Interesting maybe there are multiple versions or they tried the delete method before they started to encrypt the shadow copies.
 
Just a heads up to anyone else in similar circumstances.

I've been concerned about CryptoLocker more from a "how will it affect my customer?" standpoint, rather than worrying about how it might impact me personally, as my shop is mostly all Linux. Then, I got to thinking. I have a Windows XP VM that runs almost all the time on the front office check-in machine.....which has a mapped drive to a samba share on my server, as well as mapped drives to two shared folders on the host OS! The proverbial lightbulb just came on a few moments ago. :o I should probably fix this.

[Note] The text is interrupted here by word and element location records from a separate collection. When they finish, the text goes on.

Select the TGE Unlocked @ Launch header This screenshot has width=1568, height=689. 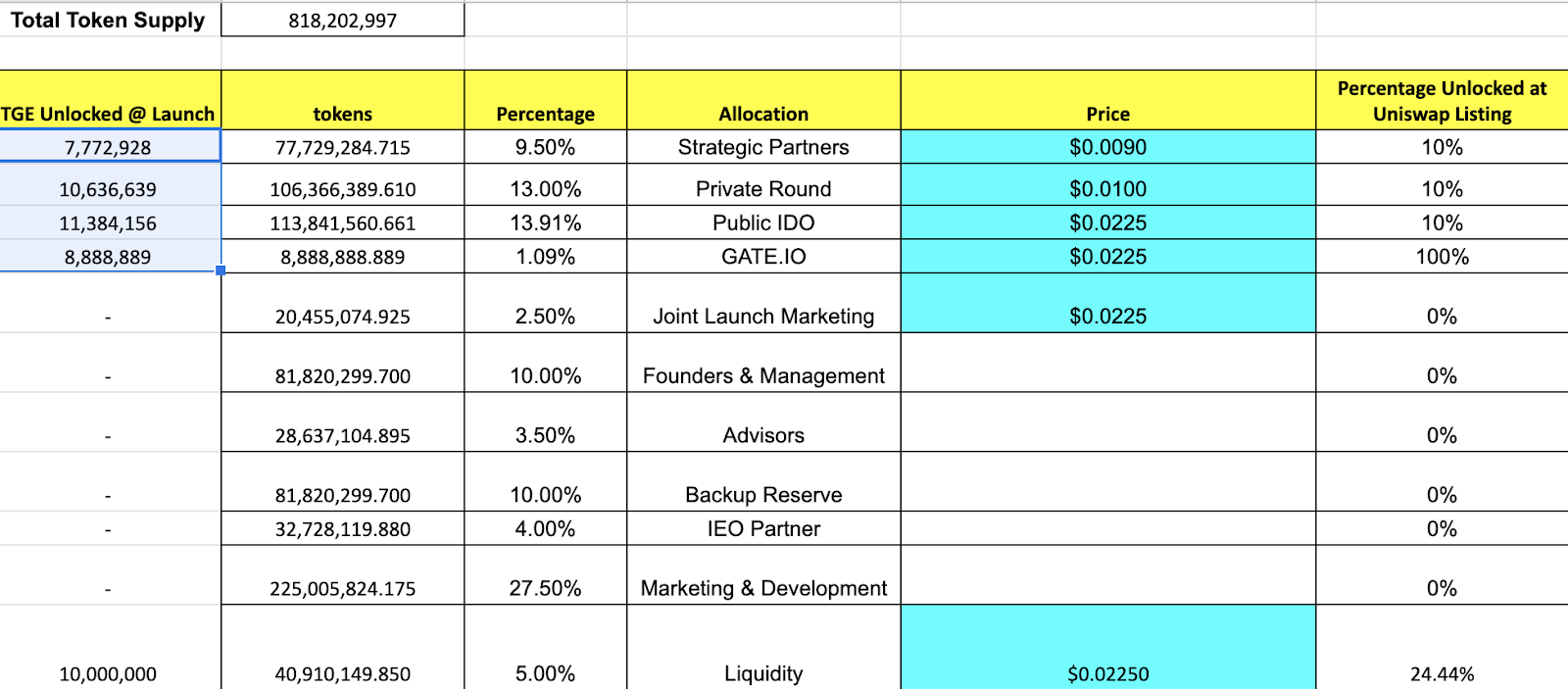(x=108, y=114)
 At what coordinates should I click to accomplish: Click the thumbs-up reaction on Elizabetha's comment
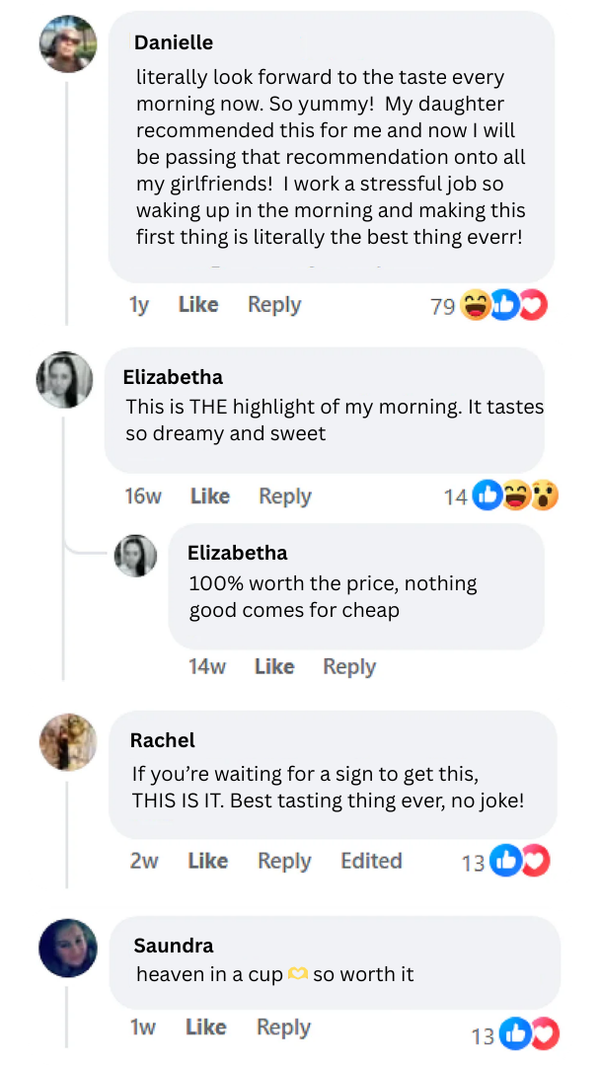[x=487, y=495]
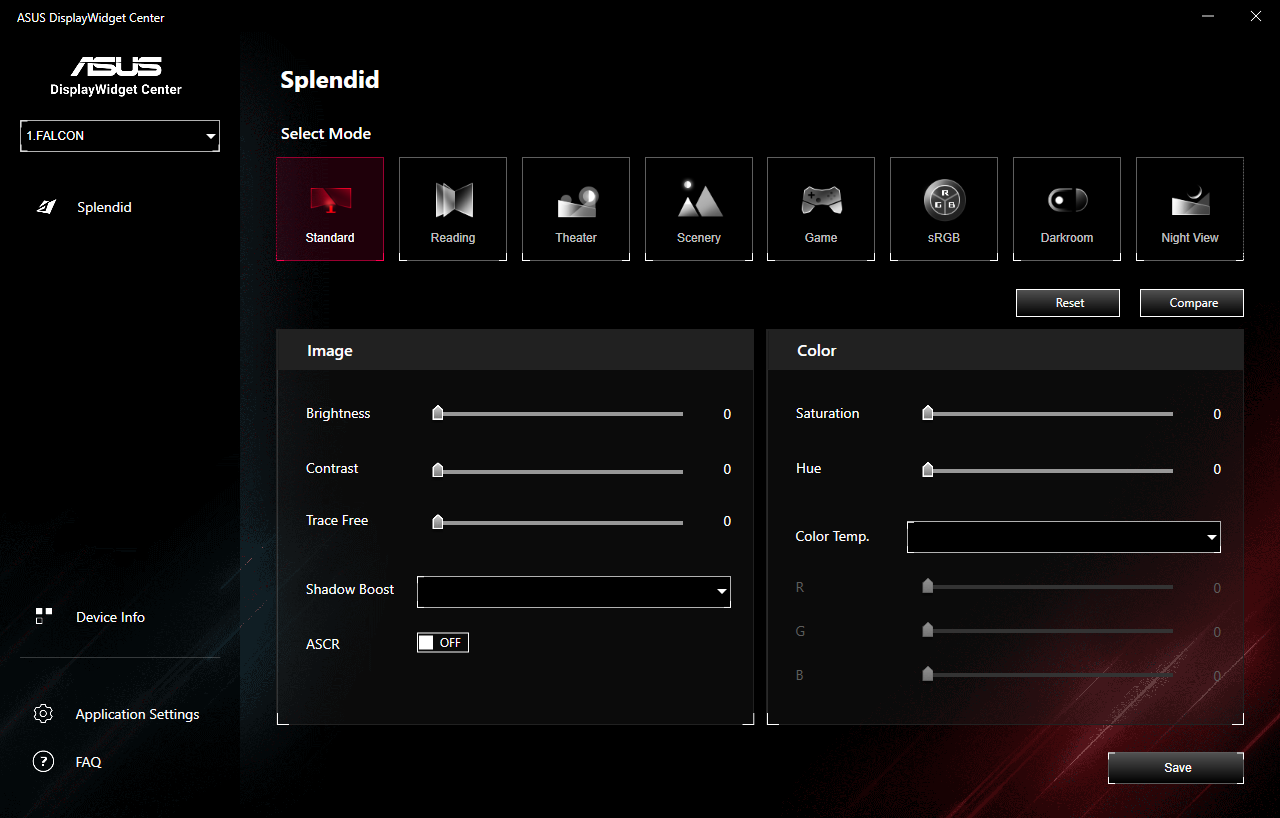Viewport: 1280px width, 818px height.
Task: Activate the sRGB color mode
Action: 943,208
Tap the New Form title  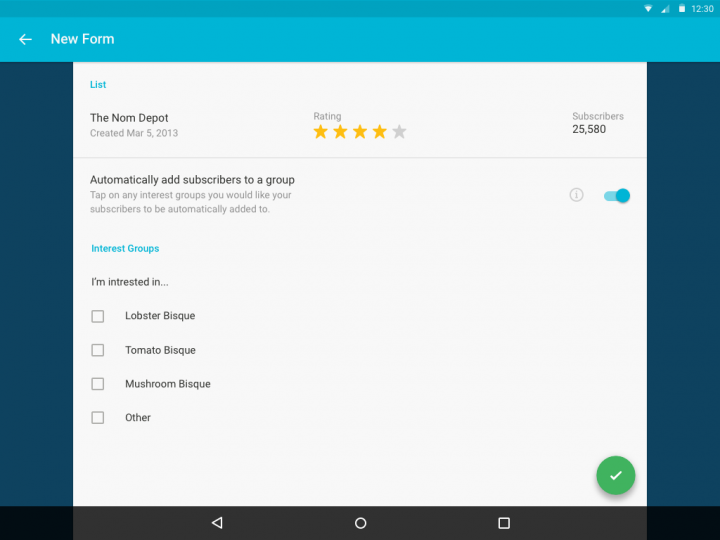pos(82,39)
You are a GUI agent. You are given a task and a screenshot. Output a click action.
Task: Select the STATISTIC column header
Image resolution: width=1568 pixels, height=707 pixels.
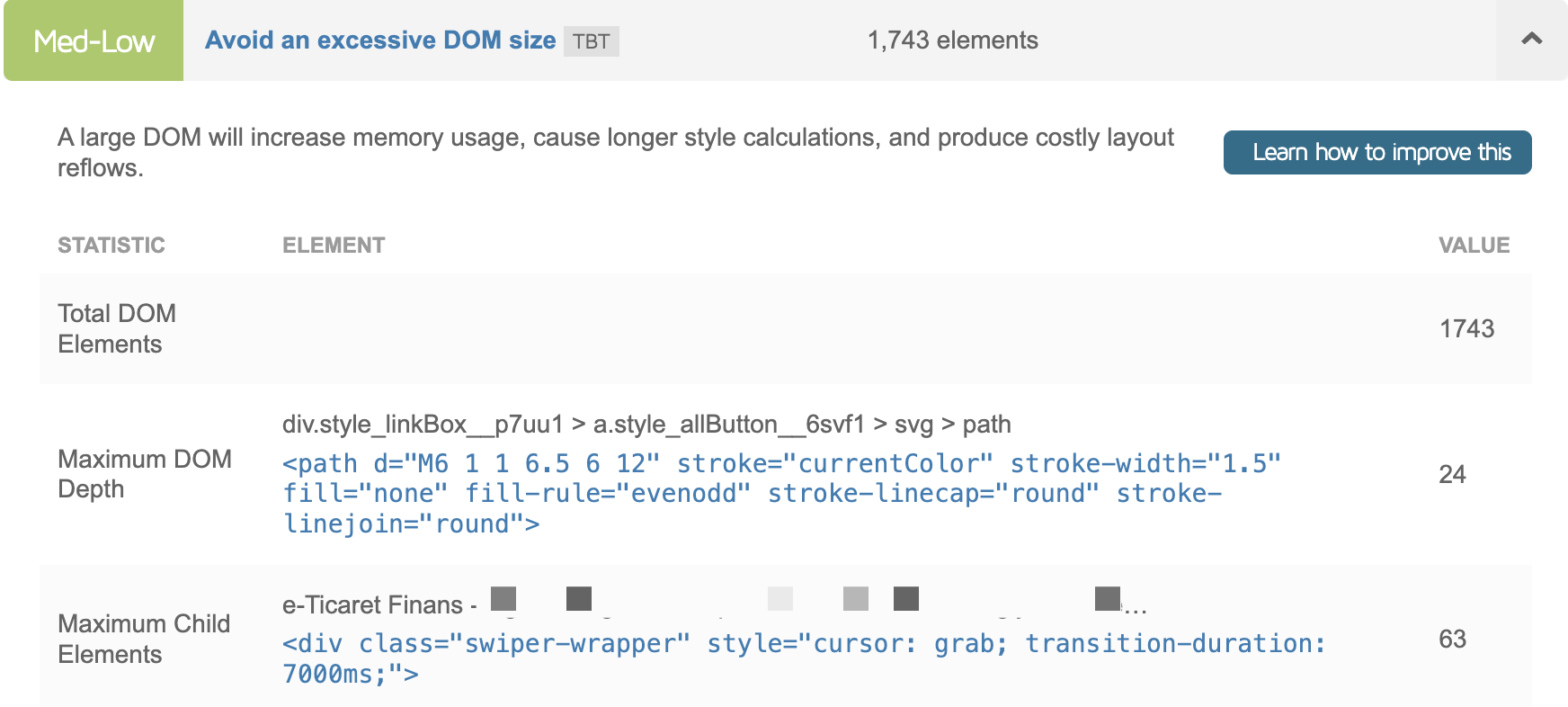pos(111,246)
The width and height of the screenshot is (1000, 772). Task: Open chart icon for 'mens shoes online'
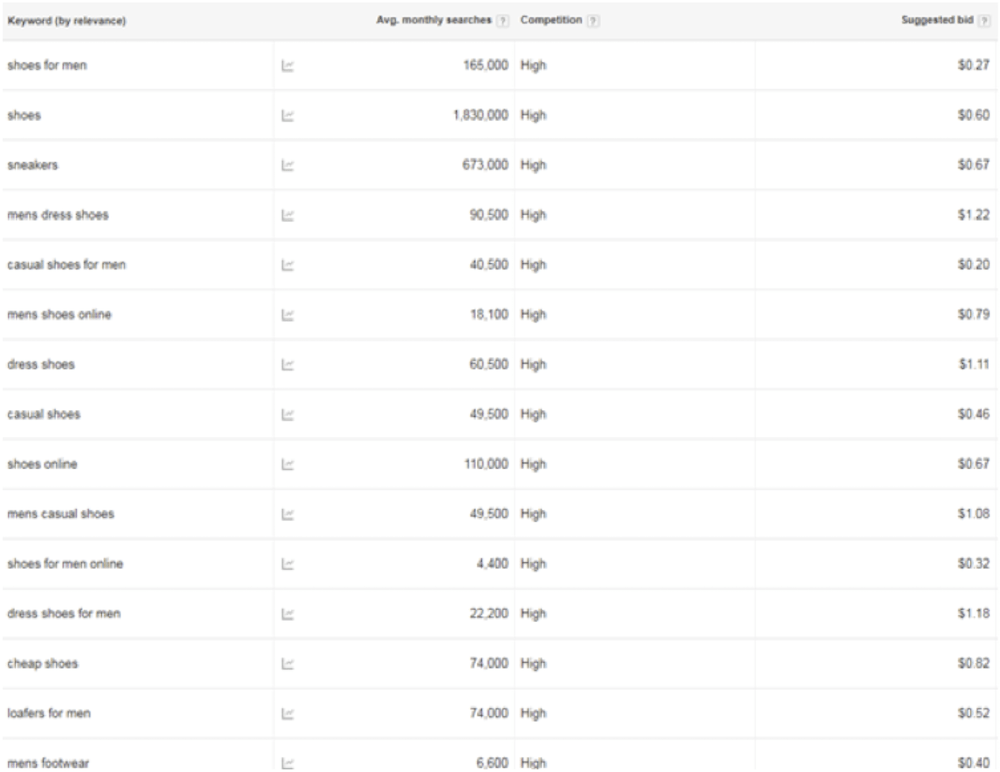tap(287, 315)
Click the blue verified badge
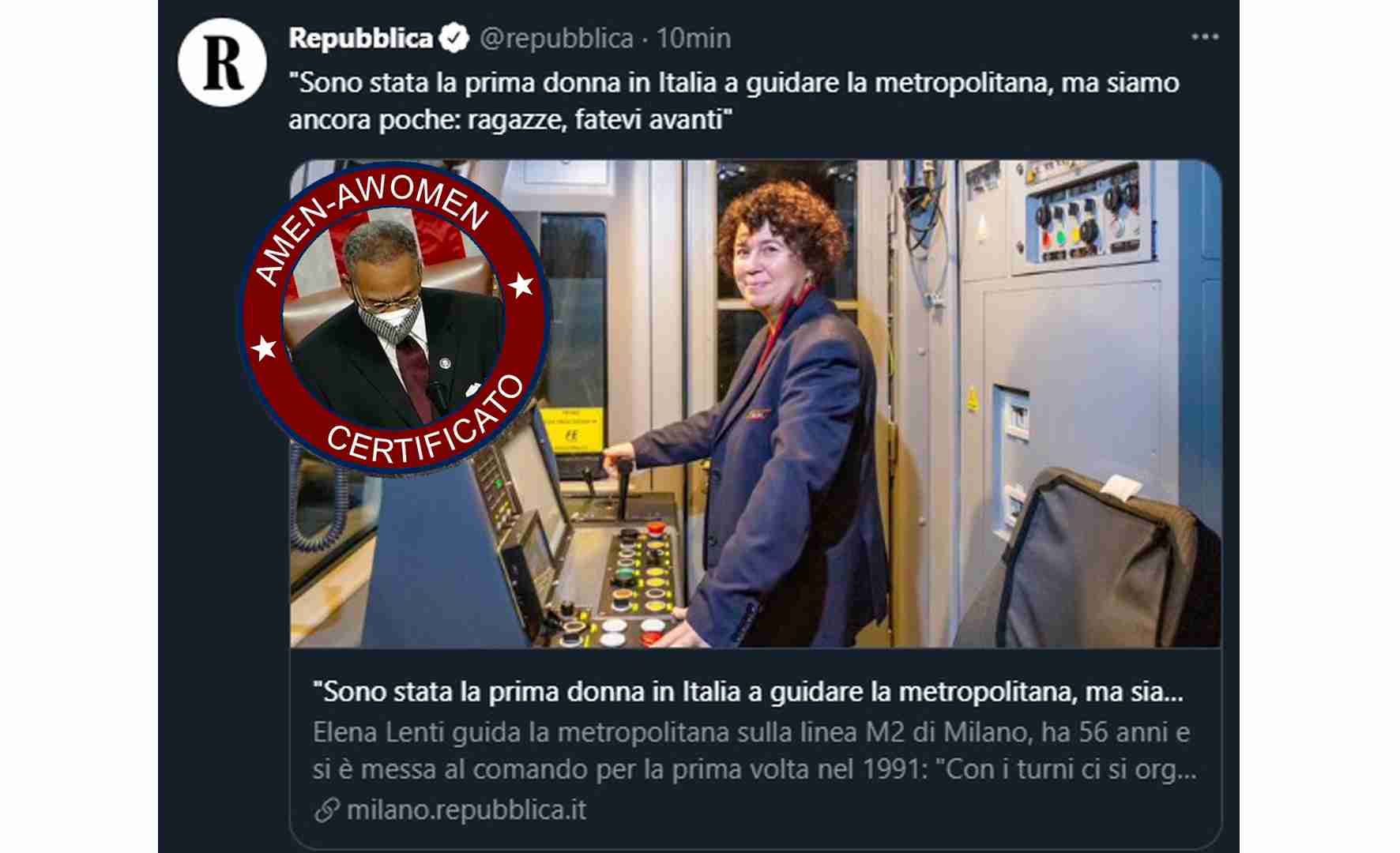1400x853 pixels. click(x=453, y=39)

Huh. Similar situation for me: I'm primarily on Linux, but I have a few Windows VMs, including a Windows 7 VM that is almost always running and has access to most of my business files via a Samba share.

It seems stupidly obvious now that you mention it, but I never thought about it. I'm adding "immunize Windows VMs" to today's to do list...
 
Just a heads up to anyone else in similar circumstances.

I've been concerned about CryptoLocker more from a "how will it affect my customer?" standpoint, rather than worrying about how it might impact me personally, as my shop is mostly all Linux. Then, I got to thinking. I have a Windows XP VM that runs almost all the time on the front office check-in machine.....which has a mapped drive to a samba share on my server, as well as mapped drives to two shared folders on the host OS! The proverbial lightbulb just came on a few moments ago. :o I should probably fix this.

Are you checking and opening unknown and typically suspicious e-mail attachments from it? If not...I wouldn't be losing sleep over it.